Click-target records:
--- START ---
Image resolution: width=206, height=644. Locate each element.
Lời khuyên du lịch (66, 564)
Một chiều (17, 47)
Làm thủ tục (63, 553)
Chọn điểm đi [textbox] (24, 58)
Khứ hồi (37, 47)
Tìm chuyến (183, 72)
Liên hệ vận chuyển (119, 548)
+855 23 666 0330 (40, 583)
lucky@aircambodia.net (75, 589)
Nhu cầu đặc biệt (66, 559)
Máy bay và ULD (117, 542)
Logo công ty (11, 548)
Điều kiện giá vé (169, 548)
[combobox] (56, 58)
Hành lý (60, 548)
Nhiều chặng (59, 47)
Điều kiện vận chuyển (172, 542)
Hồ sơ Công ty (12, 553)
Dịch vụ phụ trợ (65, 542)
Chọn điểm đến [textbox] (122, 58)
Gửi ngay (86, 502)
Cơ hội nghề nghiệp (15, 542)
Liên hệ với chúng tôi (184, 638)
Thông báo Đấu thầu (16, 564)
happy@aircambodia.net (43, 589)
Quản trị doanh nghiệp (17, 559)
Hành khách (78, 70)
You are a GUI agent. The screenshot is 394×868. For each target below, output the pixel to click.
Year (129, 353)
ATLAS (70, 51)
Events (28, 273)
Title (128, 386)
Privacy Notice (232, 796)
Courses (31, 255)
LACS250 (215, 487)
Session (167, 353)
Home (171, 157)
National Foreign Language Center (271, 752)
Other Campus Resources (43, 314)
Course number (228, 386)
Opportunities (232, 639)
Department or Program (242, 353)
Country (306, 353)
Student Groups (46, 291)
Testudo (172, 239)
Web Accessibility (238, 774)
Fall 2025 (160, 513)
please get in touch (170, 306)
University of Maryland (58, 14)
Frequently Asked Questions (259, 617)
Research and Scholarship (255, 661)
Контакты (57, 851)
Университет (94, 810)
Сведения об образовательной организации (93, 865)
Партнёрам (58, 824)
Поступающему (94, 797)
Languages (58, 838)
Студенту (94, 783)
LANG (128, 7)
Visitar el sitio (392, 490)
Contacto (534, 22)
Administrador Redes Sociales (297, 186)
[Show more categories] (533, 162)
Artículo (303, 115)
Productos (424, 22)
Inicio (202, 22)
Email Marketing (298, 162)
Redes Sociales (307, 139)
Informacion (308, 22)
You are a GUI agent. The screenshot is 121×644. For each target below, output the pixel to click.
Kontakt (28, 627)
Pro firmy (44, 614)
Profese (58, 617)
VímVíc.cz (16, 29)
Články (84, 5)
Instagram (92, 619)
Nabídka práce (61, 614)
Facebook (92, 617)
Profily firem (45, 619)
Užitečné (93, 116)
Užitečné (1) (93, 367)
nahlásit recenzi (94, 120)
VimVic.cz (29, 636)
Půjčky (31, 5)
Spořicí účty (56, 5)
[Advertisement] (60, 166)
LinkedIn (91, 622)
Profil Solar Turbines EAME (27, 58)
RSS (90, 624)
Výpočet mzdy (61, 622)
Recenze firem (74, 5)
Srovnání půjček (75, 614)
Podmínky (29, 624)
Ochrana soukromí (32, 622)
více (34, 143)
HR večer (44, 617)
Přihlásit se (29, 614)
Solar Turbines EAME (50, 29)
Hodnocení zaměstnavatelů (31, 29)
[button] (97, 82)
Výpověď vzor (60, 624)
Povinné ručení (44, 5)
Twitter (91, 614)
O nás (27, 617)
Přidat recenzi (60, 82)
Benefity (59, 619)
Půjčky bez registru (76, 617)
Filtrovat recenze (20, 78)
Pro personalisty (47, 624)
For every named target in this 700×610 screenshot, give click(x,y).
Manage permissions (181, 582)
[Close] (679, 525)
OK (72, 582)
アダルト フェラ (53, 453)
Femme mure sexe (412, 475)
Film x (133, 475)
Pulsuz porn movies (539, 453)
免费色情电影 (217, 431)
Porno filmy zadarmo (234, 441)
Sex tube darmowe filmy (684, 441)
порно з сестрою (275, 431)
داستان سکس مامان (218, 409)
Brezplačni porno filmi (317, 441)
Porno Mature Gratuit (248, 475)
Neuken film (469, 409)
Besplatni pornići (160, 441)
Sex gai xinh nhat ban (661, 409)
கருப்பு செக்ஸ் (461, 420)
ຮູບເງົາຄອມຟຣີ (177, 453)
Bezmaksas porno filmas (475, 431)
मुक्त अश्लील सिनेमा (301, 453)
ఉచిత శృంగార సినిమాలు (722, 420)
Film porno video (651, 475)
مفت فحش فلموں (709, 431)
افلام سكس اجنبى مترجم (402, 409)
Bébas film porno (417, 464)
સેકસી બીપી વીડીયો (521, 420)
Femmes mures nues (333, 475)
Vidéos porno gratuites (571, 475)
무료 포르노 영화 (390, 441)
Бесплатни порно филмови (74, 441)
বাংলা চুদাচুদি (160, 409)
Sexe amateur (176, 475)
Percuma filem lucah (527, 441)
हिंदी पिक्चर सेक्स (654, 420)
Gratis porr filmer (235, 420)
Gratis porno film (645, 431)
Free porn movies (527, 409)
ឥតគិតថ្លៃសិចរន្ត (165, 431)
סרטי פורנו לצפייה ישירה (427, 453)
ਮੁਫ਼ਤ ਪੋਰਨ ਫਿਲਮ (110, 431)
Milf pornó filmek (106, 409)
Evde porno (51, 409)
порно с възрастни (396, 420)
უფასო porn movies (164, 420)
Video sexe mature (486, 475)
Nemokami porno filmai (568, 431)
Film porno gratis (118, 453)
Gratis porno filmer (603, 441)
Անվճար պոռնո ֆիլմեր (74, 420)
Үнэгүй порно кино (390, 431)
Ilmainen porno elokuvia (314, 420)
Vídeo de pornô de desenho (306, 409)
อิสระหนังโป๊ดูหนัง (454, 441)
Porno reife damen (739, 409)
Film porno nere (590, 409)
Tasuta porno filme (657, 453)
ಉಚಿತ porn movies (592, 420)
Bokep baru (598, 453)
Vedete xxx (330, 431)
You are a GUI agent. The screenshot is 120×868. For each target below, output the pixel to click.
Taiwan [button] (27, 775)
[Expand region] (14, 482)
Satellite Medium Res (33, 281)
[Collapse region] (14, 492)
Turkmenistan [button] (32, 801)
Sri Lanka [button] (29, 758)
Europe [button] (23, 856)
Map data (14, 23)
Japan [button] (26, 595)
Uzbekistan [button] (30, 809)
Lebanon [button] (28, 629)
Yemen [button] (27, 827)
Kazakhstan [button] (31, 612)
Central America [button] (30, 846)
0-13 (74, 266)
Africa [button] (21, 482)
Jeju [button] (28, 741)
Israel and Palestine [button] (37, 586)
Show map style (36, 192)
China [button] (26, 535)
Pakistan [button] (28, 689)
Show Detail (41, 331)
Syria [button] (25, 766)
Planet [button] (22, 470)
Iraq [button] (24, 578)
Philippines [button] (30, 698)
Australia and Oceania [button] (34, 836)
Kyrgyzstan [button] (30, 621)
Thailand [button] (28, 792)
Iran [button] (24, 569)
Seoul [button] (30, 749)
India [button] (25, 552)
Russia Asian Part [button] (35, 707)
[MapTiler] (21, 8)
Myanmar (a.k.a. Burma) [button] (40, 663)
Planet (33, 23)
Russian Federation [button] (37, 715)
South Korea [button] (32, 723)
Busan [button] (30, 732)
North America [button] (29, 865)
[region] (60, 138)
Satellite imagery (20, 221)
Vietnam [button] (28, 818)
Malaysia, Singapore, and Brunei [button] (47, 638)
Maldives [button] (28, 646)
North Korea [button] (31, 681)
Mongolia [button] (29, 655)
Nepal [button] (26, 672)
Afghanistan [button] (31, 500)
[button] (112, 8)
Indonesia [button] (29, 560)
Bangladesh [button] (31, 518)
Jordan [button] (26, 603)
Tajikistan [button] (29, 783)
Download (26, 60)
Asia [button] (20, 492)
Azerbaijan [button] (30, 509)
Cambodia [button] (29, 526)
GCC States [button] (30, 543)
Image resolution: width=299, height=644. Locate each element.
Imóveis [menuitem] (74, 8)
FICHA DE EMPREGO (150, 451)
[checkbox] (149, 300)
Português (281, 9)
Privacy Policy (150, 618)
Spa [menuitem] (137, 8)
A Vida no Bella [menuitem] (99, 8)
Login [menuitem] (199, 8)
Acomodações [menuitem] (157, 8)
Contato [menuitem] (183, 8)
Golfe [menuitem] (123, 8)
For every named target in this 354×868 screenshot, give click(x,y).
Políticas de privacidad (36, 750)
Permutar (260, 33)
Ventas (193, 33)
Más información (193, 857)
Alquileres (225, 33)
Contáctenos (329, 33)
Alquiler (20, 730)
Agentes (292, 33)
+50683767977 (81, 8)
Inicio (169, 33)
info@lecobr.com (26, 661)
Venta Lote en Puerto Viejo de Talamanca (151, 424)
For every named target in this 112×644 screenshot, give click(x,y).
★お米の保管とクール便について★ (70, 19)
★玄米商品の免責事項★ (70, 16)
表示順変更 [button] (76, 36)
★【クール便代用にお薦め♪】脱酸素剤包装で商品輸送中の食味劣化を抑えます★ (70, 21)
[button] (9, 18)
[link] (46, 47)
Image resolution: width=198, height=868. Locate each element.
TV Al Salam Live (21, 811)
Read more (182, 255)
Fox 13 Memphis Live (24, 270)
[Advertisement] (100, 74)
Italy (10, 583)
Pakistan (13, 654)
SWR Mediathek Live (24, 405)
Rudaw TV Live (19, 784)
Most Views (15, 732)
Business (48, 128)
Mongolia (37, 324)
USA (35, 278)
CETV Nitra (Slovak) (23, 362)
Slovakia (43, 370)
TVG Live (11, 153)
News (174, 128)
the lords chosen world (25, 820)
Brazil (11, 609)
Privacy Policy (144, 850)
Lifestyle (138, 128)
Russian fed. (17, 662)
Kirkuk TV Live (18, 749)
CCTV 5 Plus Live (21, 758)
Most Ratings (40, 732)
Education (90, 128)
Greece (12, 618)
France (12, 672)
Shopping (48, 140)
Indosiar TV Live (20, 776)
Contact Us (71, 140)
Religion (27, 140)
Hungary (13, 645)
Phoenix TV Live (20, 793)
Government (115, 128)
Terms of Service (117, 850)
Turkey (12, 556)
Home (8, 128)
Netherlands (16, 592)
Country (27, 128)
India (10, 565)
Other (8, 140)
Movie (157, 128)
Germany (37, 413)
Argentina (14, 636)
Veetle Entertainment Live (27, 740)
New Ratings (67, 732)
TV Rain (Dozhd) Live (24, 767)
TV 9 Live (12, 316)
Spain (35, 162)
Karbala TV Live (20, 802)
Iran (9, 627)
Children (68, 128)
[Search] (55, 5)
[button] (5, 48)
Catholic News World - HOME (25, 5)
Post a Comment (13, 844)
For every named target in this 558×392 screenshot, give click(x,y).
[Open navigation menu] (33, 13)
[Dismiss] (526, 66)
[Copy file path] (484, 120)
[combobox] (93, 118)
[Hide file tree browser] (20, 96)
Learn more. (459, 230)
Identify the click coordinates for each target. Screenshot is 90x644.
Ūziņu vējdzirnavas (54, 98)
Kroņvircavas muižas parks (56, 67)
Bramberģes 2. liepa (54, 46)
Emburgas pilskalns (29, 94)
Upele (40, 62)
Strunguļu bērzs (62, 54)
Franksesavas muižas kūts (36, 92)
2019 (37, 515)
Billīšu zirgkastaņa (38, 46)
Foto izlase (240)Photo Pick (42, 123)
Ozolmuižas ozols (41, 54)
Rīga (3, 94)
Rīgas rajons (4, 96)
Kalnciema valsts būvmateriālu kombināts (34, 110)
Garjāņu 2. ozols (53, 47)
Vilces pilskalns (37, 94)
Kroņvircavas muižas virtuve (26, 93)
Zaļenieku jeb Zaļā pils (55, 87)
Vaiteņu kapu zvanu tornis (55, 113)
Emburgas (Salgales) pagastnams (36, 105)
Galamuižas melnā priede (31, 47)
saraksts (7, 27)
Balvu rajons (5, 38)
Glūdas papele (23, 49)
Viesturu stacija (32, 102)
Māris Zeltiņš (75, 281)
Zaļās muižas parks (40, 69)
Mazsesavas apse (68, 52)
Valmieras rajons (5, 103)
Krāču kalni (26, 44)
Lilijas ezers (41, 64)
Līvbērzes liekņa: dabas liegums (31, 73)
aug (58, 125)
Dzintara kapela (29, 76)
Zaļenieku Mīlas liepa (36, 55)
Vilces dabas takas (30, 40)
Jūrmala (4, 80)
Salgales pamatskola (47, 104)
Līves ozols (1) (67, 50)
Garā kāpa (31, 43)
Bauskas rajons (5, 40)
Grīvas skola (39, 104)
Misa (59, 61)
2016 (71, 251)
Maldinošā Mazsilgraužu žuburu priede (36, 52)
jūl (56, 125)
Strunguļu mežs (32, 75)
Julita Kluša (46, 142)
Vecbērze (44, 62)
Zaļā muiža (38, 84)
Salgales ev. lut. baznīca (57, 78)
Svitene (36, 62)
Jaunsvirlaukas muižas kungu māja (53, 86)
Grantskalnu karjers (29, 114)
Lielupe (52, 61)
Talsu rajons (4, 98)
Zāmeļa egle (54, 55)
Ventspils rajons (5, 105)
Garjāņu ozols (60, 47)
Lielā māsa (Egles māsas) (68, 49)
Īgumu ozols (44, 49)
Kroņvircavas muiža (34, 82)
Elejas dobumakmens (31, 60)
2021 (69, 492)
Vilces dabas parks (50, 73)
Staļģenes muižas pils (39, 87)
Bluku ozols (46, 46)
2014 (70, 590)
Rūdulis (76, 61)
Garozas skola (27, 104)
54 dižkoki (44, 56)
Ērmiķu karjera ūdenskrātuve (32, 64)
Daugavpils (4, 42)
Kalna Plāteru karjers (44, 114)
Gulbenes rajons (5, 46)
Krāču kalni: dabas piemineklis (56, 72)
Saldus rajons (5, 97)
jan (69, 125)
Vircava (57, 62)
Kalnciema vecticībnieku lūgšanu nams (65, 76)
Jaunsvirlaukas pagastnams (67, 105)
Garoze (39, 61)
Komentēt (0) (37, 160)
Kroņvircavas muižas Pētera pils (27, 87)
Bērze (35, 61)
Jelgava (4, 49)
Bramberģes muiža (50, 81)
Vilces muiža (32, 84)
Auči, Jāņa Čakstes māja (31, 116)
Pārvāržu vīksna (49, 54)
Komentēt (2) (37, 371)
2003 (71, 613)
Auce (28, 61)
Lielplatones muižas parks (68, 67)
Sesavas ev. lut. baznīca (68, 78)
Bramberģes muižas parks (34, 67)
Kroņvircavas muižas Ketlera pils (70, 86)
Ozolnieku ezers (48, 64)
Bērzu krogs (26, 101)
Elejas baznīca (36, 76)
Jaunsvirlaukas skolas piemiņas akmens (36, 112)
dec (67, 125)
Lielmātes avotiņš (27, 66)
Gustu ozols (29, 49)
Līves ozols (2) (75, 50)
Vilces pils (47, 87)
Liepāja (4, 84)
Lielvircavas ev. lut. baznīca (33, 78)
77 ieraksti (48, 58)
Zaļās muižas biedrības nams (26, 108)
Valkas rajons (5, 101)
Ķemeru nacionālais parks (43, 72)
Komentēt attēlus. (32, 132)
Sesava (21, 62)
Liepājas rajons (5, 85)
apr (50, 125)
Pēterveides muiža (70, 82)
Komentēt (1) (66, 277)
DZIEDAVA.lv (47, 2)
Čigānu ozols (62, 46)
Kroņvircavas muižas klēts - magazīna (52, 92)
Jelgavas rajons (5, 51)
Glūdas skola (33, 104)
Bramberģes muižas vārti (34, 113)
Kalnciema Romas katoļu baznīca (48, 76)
--- END ---
**INSTRUCTIONS TO FOLLOW:**
Please rewrite the records with "Social Media" substituted for "Redes Sociales" and nothing else changed. Begin at the line that has "Quản trị doanh nghiệp (17, 559)" and stop after the line that has "Informacion (308, 22)".

**ANSWER IN FULL:**
Quản trị doanh nghiệp (17, 559)
Hành khách (78, 70)
You are a GUI agent. The screenshot is 394×868. For each target below, output the pixel to click.
Year (129, 353)
ATLAS (70, 51)
Events (28, 273)
Title (128, 386)
Privacy Notice (232, 796)
Courses (31, 255)
LACS250 (215, 487)
Session (167, 353)
Home (171, 157)
National Foreign Language Center (271, 752)
Other Campus Resources (43, 314)
Course number (228, 386)
Opportunities (232, 639)
Department or Program (242, 353)
Country (306, 353)
Student Groups (46, 291)
Testudo (172, 239)
Web Accessibility (238, 774)
Fall 2025 (160, 513)
please get in touch (170, 306)
University of Maryland (58, 14)
Frequently Asked Questions (259, 617)
Research and Scholarship (255, 661)
Контакты (57, 851)
Университет (94, 810)
Сведения об образовательной организации (93, 865)
Партнёрам (58, 824)
Поступающему (94, 797)
Languages (58, 838)
Студенту (94, 783)
LANG (128, 7)
Visitar el sitio (392, 490)
Contacto (534, 22)
Administrador Social Media (297, 186)
[Show more categories] (533, 162)
Artículo (303, 115)
Productos (424, 22)
Inicio (202, 22)
Email Marketing (298, 162)
Social Media (307, 139)
Informacion (308, 22)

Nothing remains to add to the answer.